> [Work to be completed]: Report every line of the entries that contains the word "agent".

> [Task inputs]:
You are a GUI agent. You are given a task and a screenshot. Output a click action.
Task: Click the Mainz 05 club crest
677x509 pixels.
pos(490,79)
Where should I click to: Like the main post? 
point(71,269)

...

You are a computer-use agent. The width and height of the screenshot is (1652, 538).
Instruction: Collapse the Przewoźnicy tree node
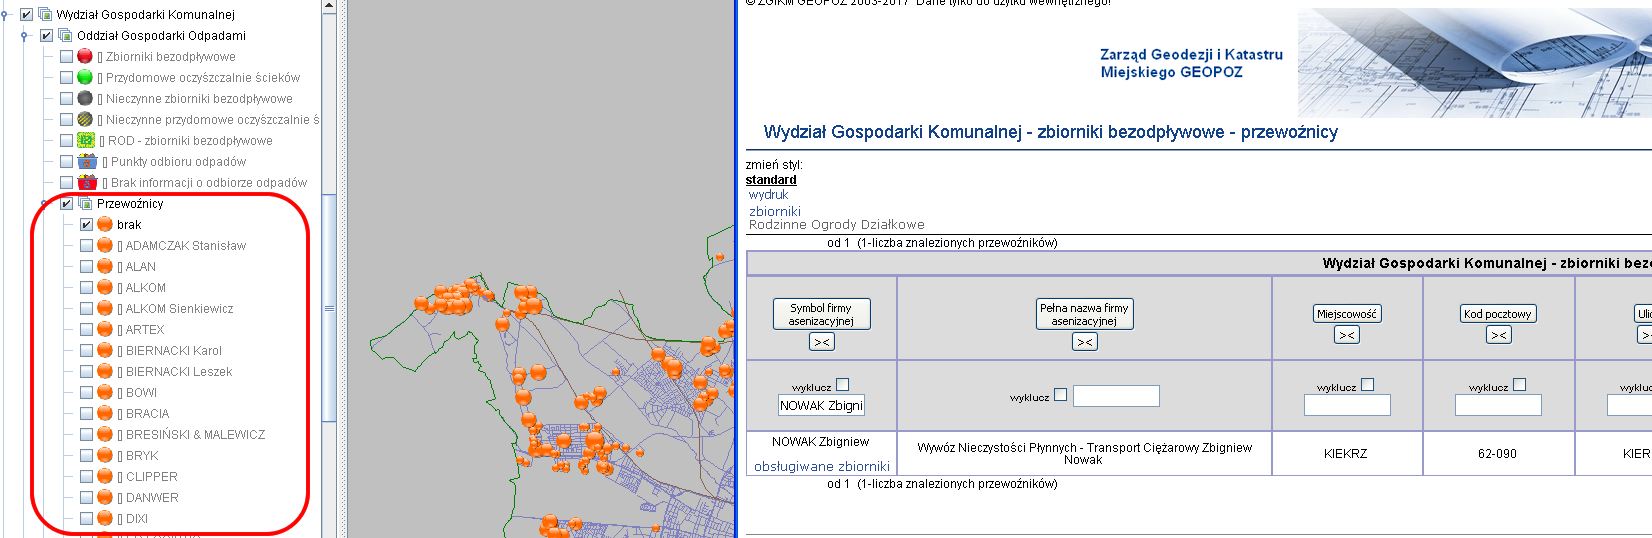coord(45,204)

> [Task response]:
You are a GUI agent. You are given a task and a screenshot. Output a click action.
You are a computer-use agent. The width and height of the screenshot is (1652, 538).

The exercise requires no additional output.